Das Verfassungskonzil erhielt den Staatspreis für die Validierung eines neuen Sarkozy-Gesetzes zur „Sicherheitshaft“, bei dem Personen verhaftet werden können, die von Fachleuten, nicht von den Richtern als gefährlich eingestuft werden. Eine besondere Erwähnung verdiente sich Professor Philip Gorwood von Inserm für eine Studie über die Sammlung der DNA junger Studenten für die Erforschung genetischer und verhaltensspezifischer Verbindungen und für die Verwendung zweifelhafter Methoden zur Beschaffung vertraulicher Informationen über die Eltern der Studenten.

Der Firmenpreis ging an Taser France und Elsa für die Prototypen Quadri France, Ausrüstungsstücke zur Überwachung, die ursprünglich für die Streitkräfte entwickelt worden waren und nun besonders in den Vororten zur Überwachung der Bevölkerung verwendet werden.

Claude Journès wurde in seiner Funktion als Rektors der Universität Lyon II und Professor für Politikwissenschaften mit dem Lokalpreis für die Verwendung von Studenten als Versuchskaninchen für Überwachungstechnologien ausgezeichnet.

Der Novlang-Preis ging an die TV-Show „Envoyé Special", die auf dem staatlich geförderten Kanal France 2 ausgestrahlt wird und die zugestimmt hat, einen „eingebetteten Bericht“ (einfach „Abschiebungshandbuch“ genannt) innerhalb der Einwanderungspolizei in der Französischen Regierung durchzuführen. Dieser selbstgefällige Bericht stellte illegale Einwanderer als Betrüger und Lügner hin, stellte „Auffanglager“ (spezielle Gefängnisse, in denen Leute vor ihrer Abschiebung festgehalten werden) als angenehme Orte vor und gab der Politik der französischen Regierung damit eine Rechtfertigung, Quoten für die Anzahl an Personen aufzustellen, die aus Frankreich abgeschoben werden.
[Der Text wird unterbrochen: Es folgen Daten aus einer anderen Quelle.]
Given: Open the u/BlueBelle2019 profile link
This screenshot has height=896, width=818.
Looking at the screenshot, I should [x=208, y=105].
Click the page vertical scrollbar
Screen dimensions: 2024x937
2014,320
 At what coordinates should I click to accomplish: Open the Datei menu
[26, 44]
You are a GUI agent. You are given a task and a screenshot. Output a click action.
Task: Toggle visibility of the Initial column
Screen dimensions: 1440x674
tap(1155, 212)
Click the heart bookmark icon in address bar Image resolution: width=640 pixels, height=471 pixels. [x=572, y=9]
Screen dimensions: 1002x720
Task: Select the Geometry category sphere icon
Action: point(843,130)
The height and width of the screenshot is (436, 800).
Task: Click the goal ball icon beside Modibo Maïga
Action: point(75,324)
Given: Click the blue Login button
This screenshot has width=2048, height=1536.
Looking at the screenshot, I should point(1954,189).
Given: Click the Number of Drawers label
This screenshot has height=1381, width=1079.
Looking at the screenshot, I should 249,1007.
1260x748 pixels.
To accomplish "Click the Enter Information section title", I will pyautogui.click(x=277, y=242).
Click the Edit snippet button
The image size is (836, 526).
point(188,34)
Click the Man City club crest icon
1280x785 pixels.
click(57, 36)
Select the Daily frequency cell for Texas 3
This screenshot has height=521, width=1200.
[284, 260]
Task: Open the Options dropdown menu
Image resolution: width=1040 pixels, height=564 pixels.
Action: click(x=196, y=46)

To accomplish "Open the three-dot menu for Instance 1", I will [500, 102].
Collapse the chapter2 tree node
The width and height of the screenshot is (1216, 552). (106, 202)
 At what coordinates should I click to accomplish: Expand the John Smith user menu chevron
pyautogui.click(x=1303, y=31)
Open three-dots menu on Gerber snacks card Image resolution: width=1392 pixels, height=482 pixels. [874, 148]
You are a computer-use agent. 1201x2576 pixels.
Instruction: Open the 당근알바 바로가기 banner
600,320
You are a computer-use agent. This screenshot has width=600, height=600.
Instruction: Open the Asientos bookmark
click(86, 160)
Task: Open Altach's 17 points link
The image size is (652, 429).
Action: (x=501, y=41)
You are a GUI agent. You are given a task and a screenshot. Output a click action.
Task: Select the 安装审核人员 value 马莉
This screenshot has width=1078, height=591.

Der Polizeichef und der Generalstaatsanwalt der Region Var (Südfrankreich) wurden Zweite; sie betrieben ein Projekt, bei dem sie eine E-Mail Adresse einrichteten, um anonyme Beschwerden zu sammeln, was als Aufruf zur öffentlichen Schmutzwäsche angesehen werden kann.

Google heimste den Preis für lebenslange Bedrohung ein, weil sie Nutzer aus der ganzen Welt überwachen.

Der positive Voltaire-Preis wurde an das Team Refus ADN verliehen, bestehend aus einer Gruppe von Leuten, die sich weigern, einfach aufgrund von „Verdachtsmomenten“eine DNA-Probe abzugeben.